→ EXTRACTED MATERIAL
+ + + + + + +

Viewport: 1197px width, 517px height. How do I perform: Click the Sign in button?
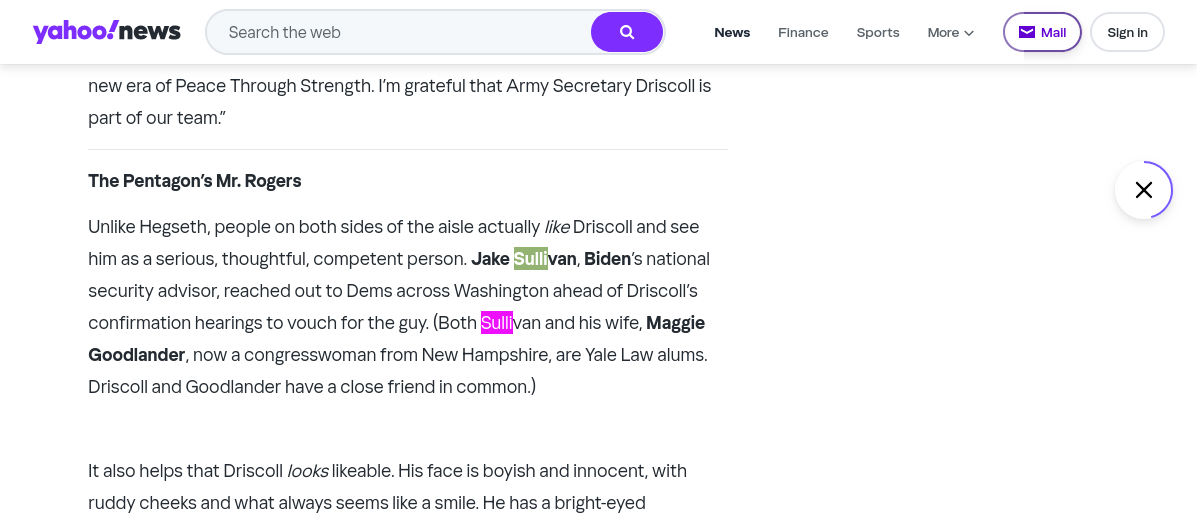coord(1127,32)
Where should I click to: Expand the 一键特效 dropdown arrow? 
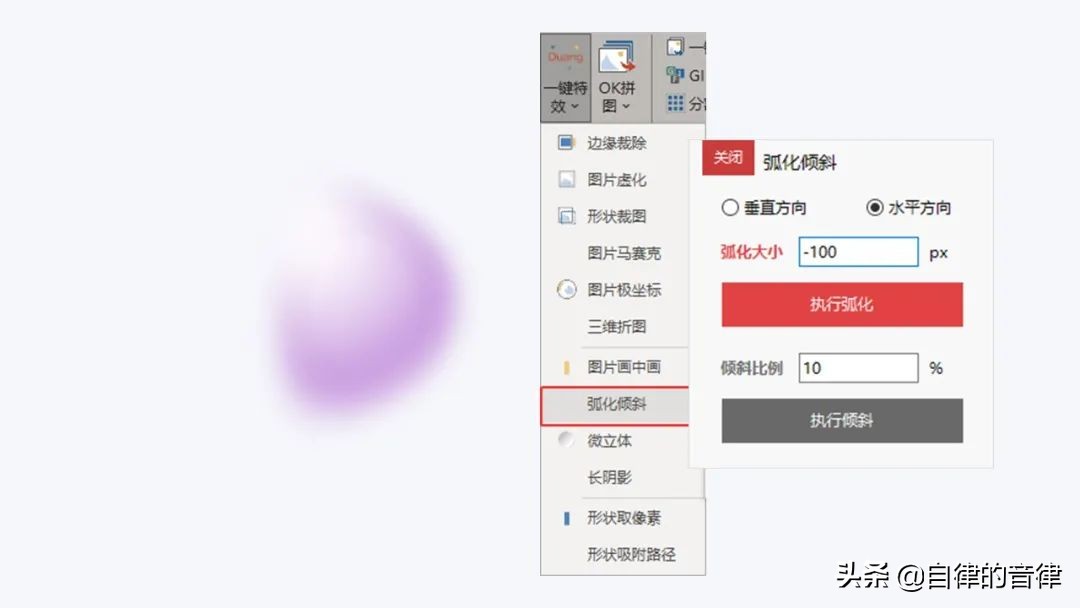(x=574, y=107)
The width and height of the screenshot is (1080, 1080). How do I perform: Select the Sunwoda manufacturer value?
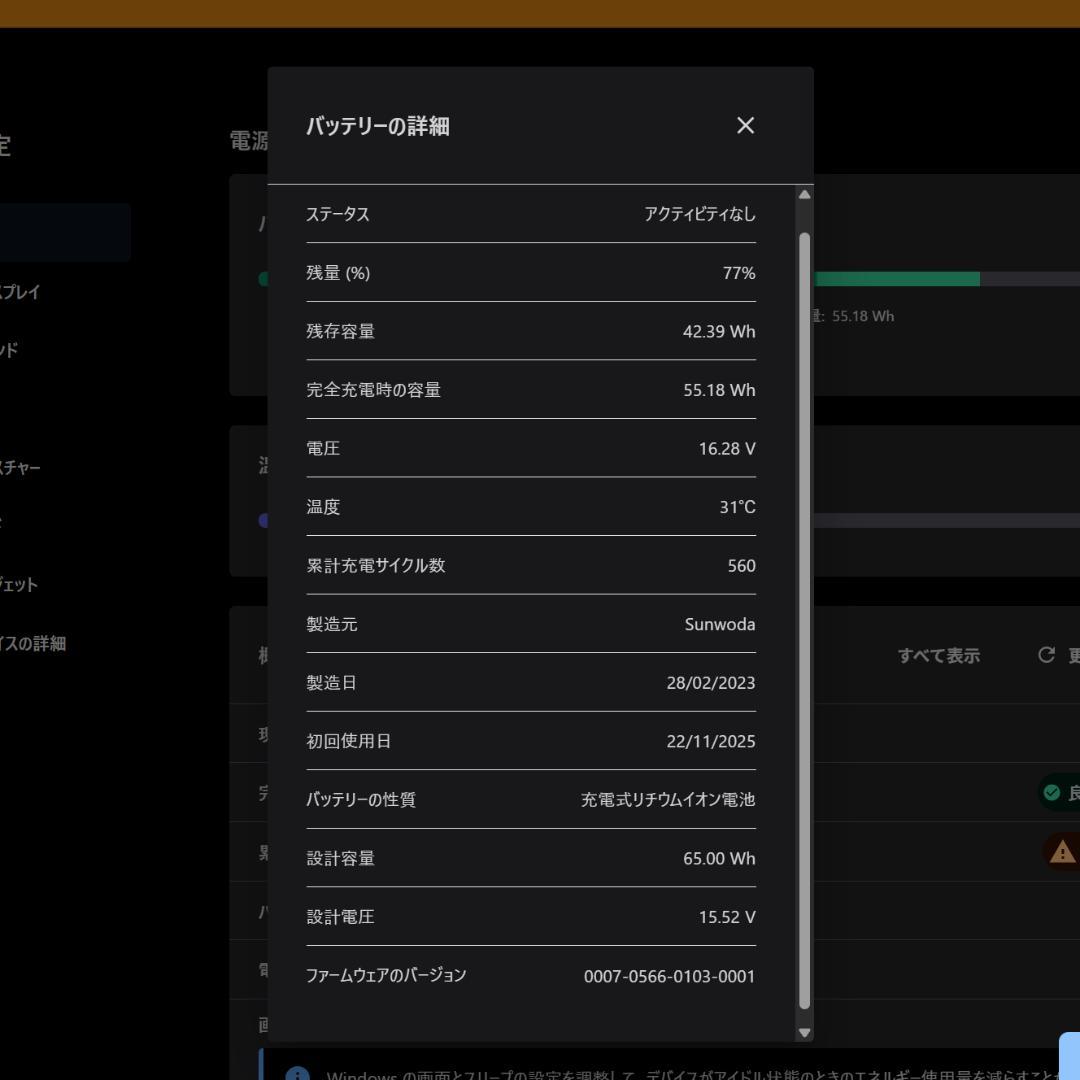(x=719, y=624)
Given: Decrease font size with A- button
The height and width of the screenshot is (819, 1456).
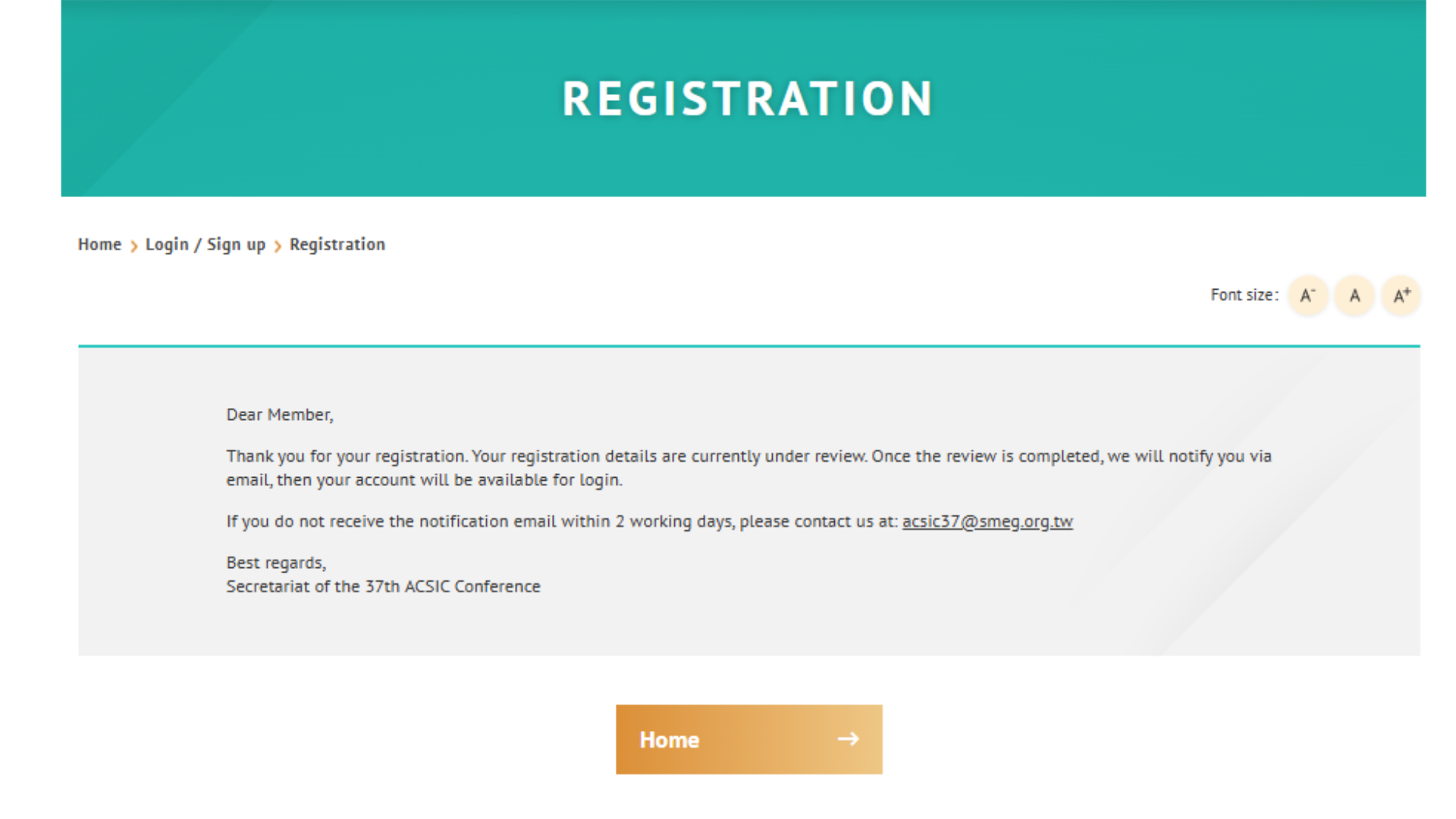Looking at the screenshot, I should pyautogui.click(x=1308, y=296).
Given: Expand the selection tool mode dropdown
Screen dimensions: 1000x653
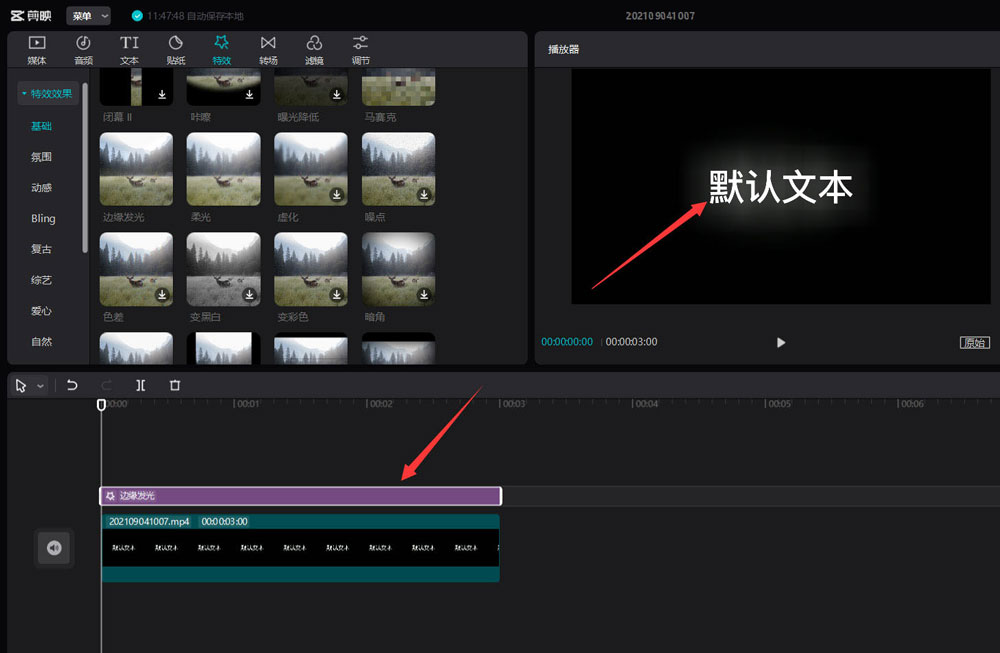Looking at the screenshot, I should (41, 386).
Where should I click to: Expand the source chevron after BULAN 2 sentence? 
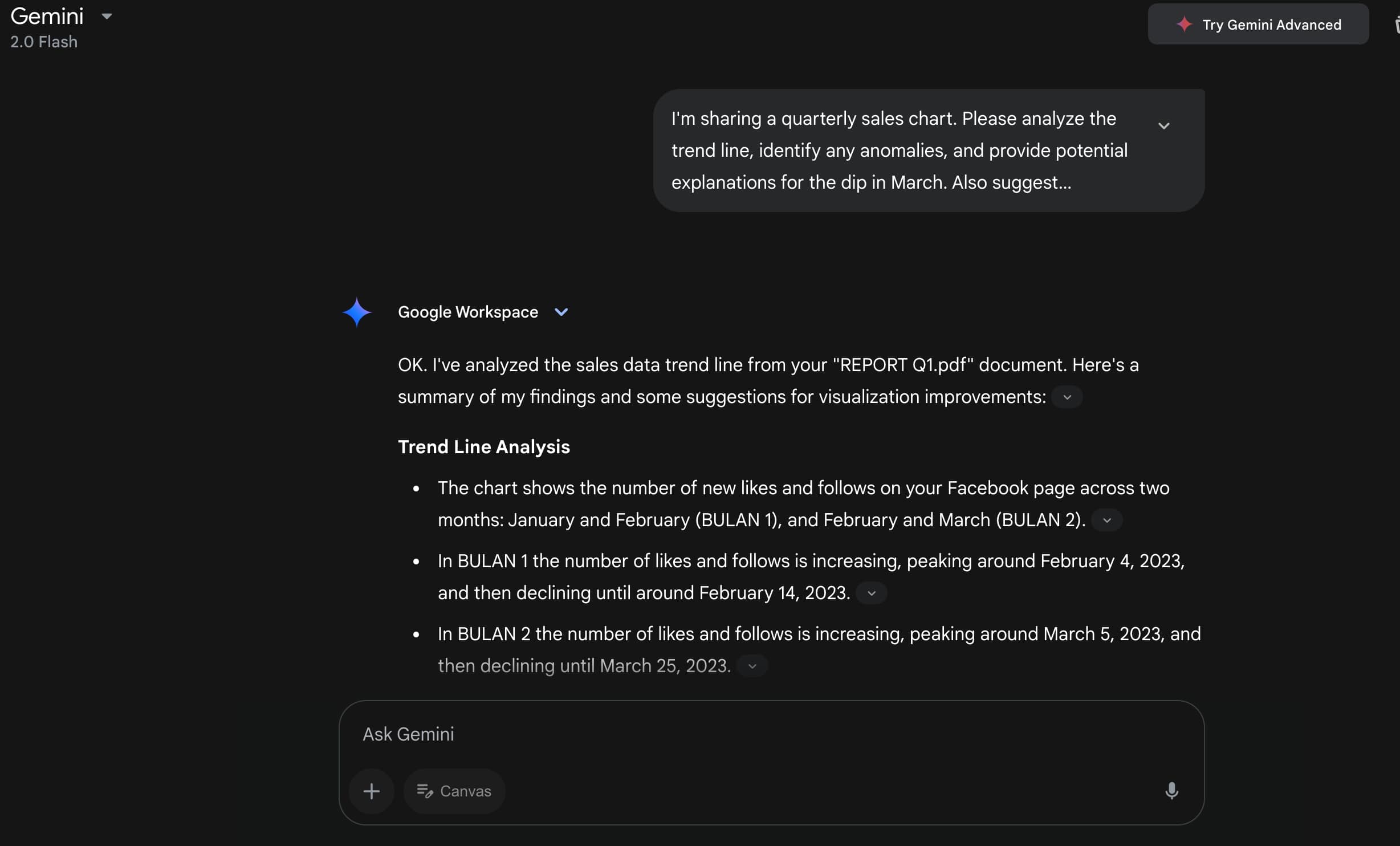pos(1108,519)
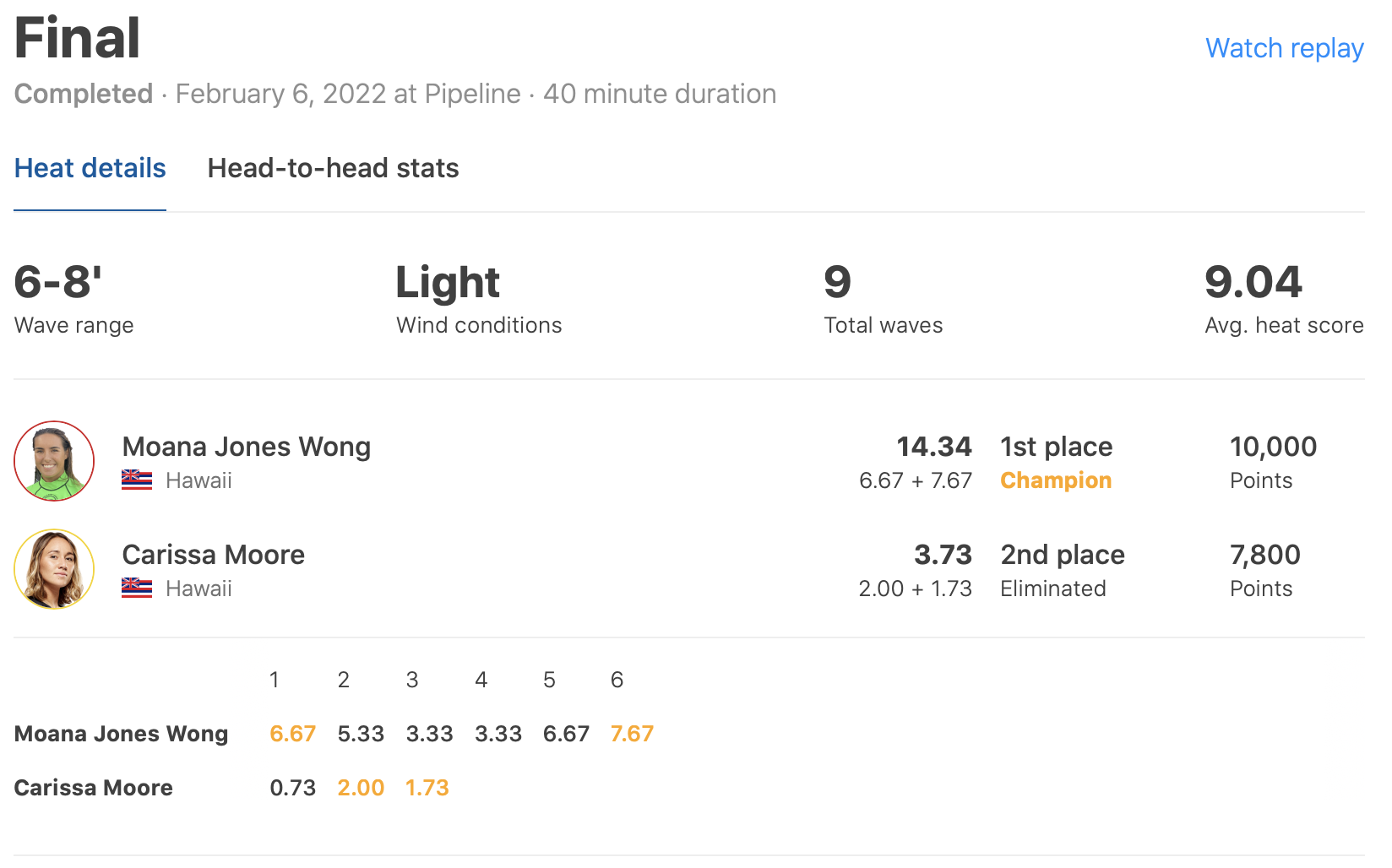Click Carissa's wave 2 score 2.00

(361, 788)
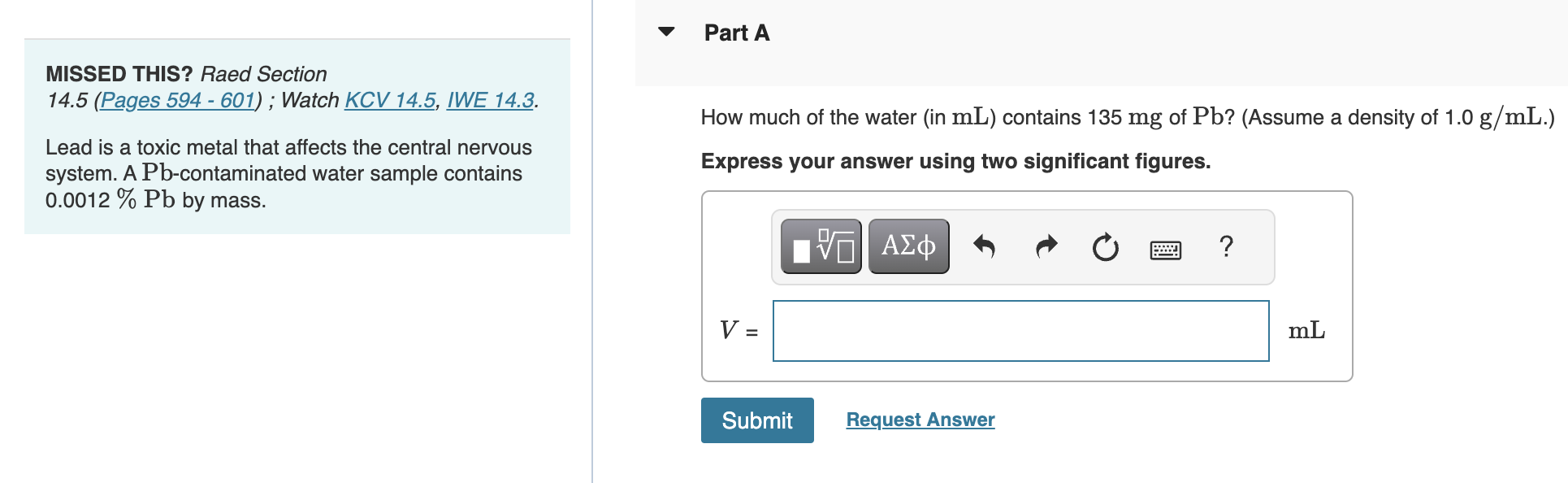Screen dimensions: 1568x483
Task: Click the 'MISSED THIS?' heading text
Action: [x=119, y=74]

+ + + + + + +

→ WHAT TO DO
Everything in the listing, except its images, should be set down exactly.

→ RESULT FOR THIS TASK
Viewport: 1197px width, 517px height. How do I perform: Click the Sign in button?
coord(1127,32)
Where should I click to: Expand the 一键特效 dropdown arrow? 
(x=574, y=107)
The width and height of the screenshot is (1080, 1080). How do I perform: Select the Sunwoda manufacturer value?
(x=719, y=624)
Given: Decrease font size with A- button
The height and width of the screenshot is (819, 1456).
Looking at the screenshot, I should pyautogui.click(x=1308, y=296).
Given: Expand the selection tool mode dropdown
Screen dimensions: 1000x653
Looking at the screenshot, I should (41, 386).
Where should I click to: Expand the source chevron after BULAN 2 sentence? 
pos(1108,519)
Click Carissa's wave 2 score 2.00

(361, 788)
Screen dimensions: 1568x483
Task: Click the 'MISSED THIS?' heading text
Action: [x=119, y=74]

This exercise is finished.